## 分析文本
====

將hdfs中的日誌數據導入到hbase中。
打成jar包在服務器使用
hadoop jar xxx.jar 包名.類名
運行
需要將hbase類庫加到hadoop的classpath中,在hadoop-env.sh文件中添加hbase類庫
export HADOOP_CLASSPATH=/usr/local/hbase/lib/* 即可
package hbase.test;
import java.io.IOException;
import java.text.SimpleDateFormat;
import java.util.Date;
import org.apache.hadoop.conf.Configuration;
import org.apache.hadoop.hbase.HBaseConfiguration;
import org.apache.hadoop.hbase.client.Put;
import org.apache.hadoop.hbase.mapreduce.TableMapReduceUtil;
import org.apache.hadoop.hbase.mapreduce.TableOutputFormat;
import org.apache.hadoop.hbase.mapreduce.TableReducer;
import org.apache.hadoop.io.LongWritable;
import org.apache.hadoop.io.NullWritable;
import org.apache.hadoop.io.Text;
import org.apache.hadoop.mapreduce.Job;
import org.apache.hadoop.mapreduce.Mapper;
import org.apache.hadoop.mapreduce.lib.input.FileInputFormat;
import org.apache.hadoop.mapreduce.lib.input.TextInputFormat;
public class HbaseImport {
//讀取hdfs中的數據源,解析併產生rowkey
static class BatchImportMapper extends Mapper<LongWritable, Text, LongWritable, Text>{
SimpleDateFormat format = new SimpleDateFormat("yyyyMMddHHmmss");
@Override
protected void map(LongWritable key, Text value,
Mapper<LongWritable, Text, LongWritable, Text>.Context context)

====

## 资料
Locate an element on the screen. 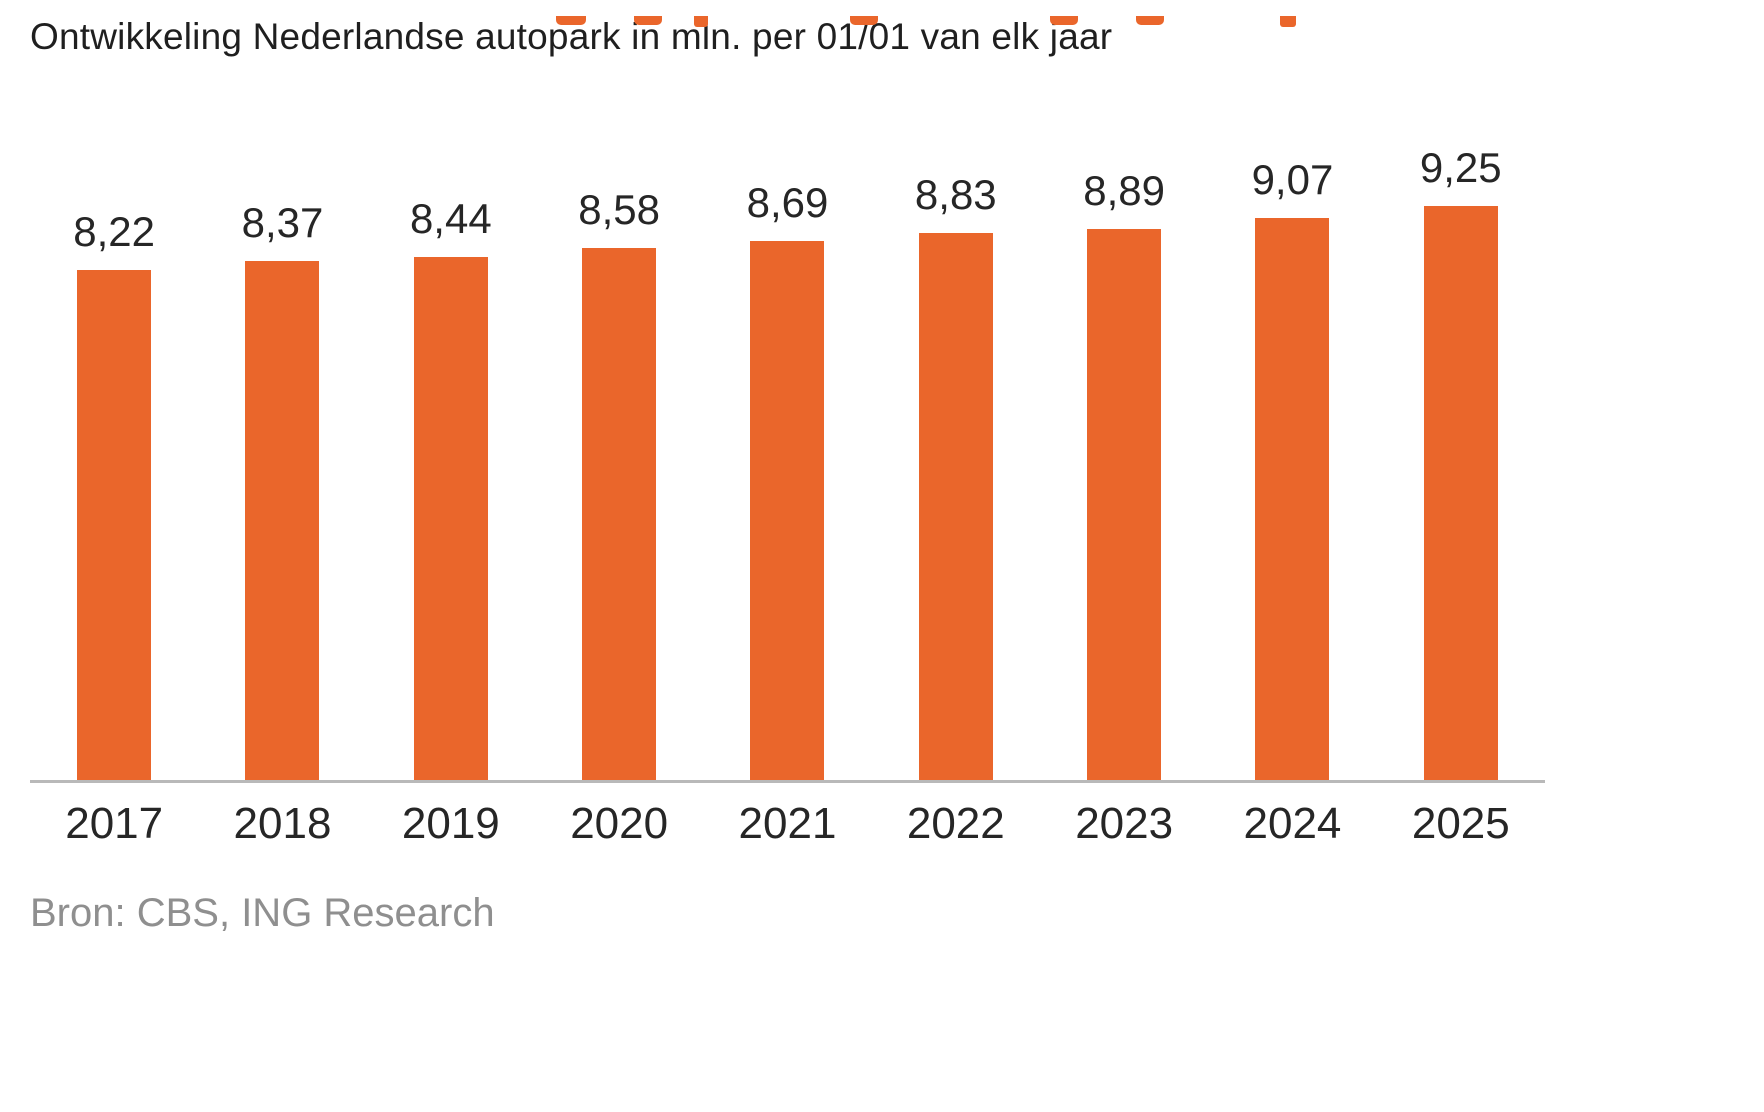 The image size is (1764, 1112). x-axis-line is located at coordinates (788, 782).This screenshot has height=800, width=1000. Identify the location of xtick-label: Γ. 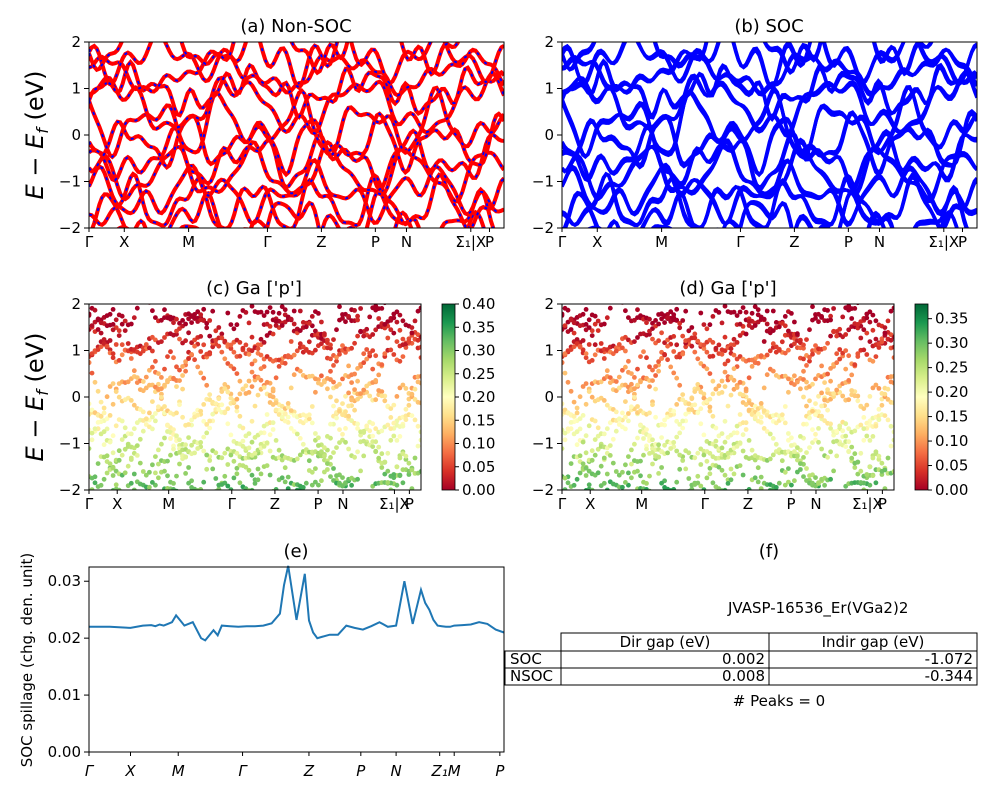
(706, 504).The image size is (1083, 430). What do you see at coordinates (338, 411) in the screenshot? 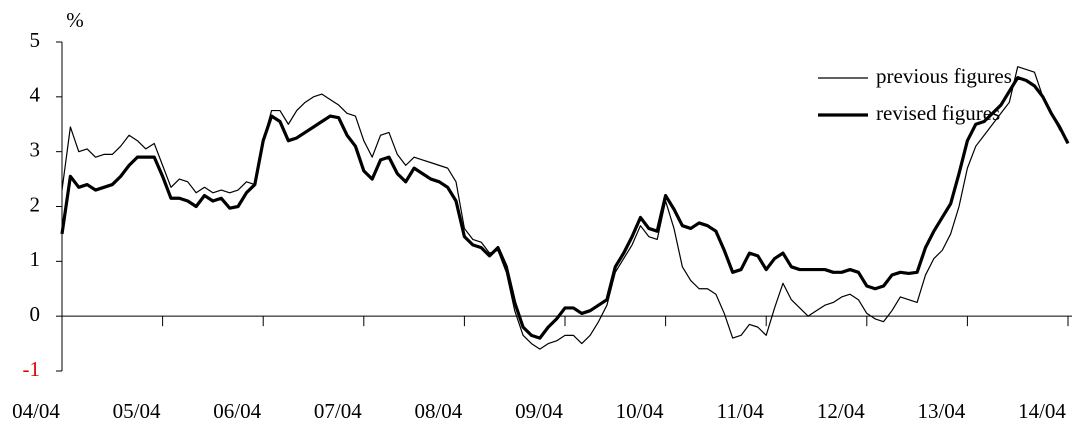
I see `x-tick-label: 07/04` at bounding box center [338, 411].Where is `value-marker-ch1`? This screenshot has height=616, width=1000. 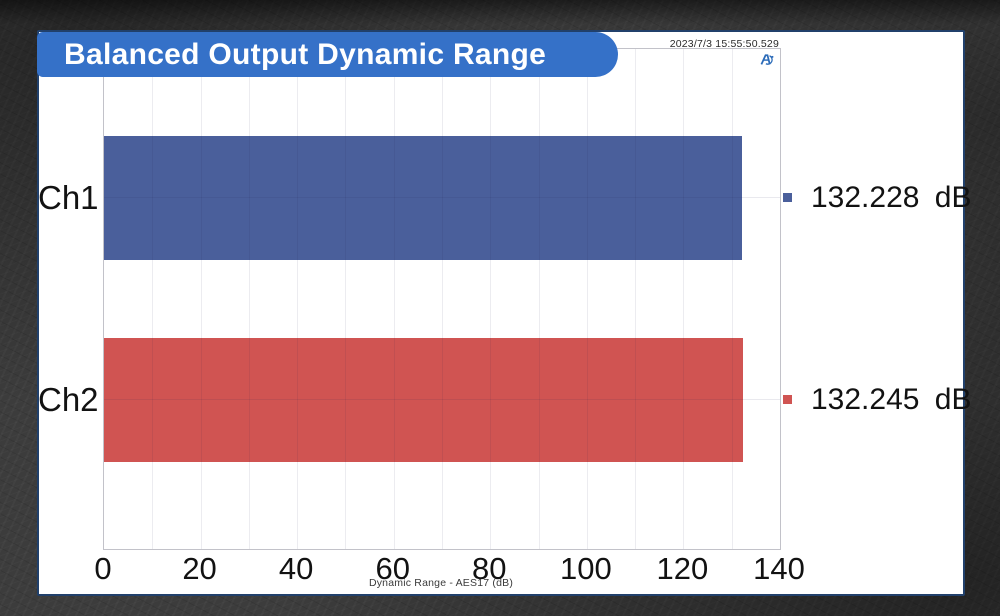 value-marker-ch1 is located at coordinates (788, 198).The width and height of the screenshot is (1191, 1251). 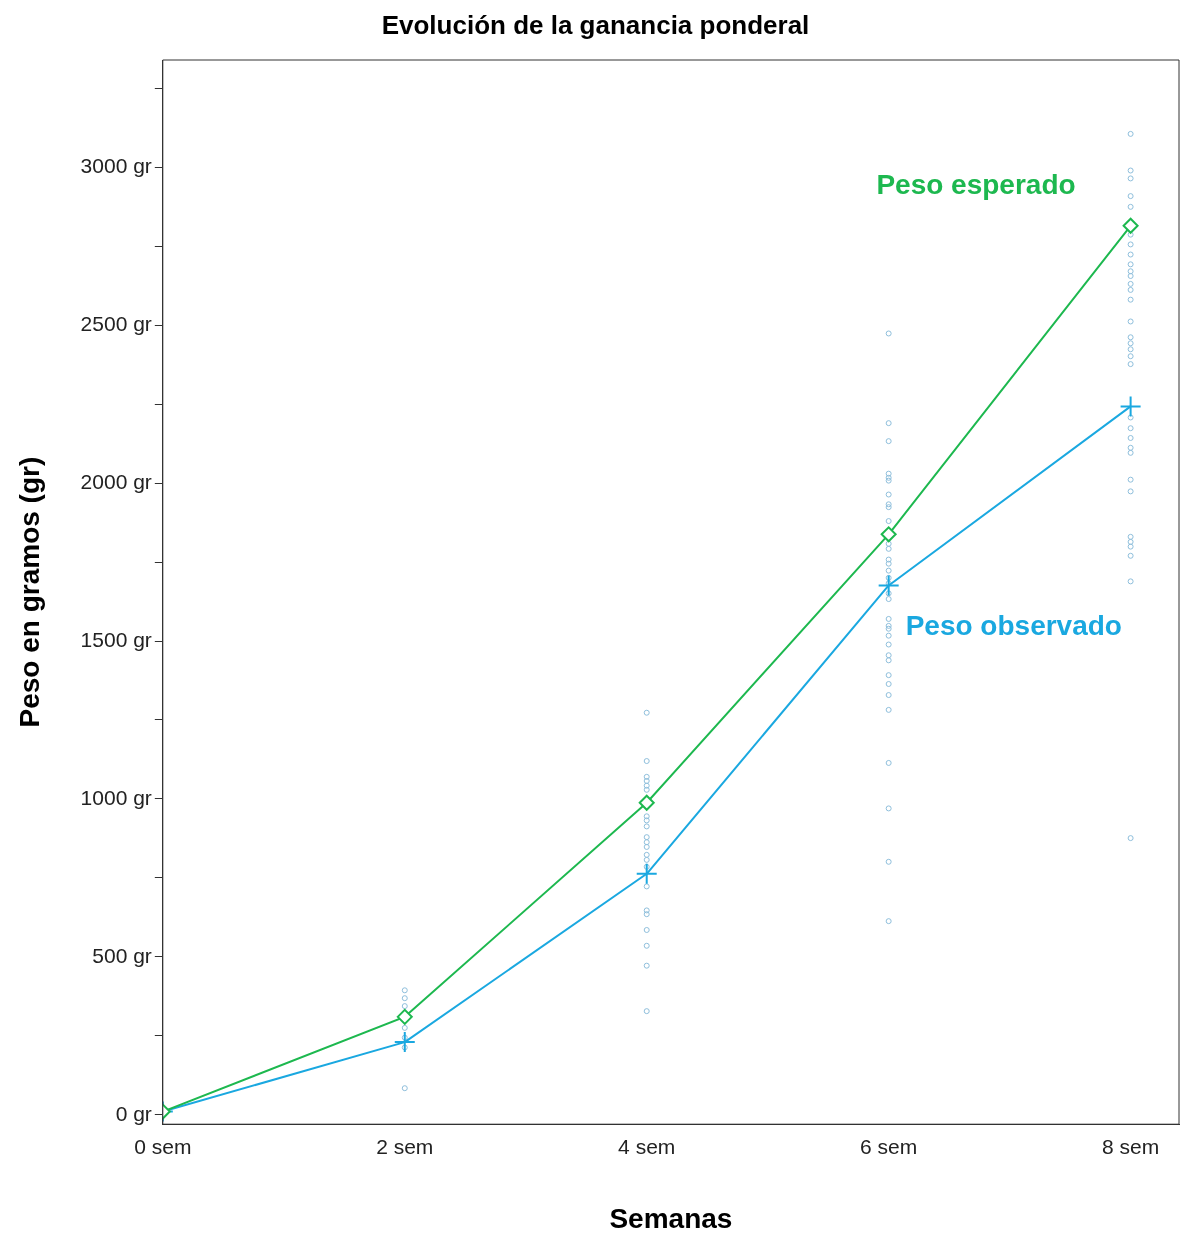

====

## 任务说明
按照分析文本，为把hbase类库加到hadoop的classpath中，需要在哪个文件里添加？

## 任务解答
hadoop-env.sh文件。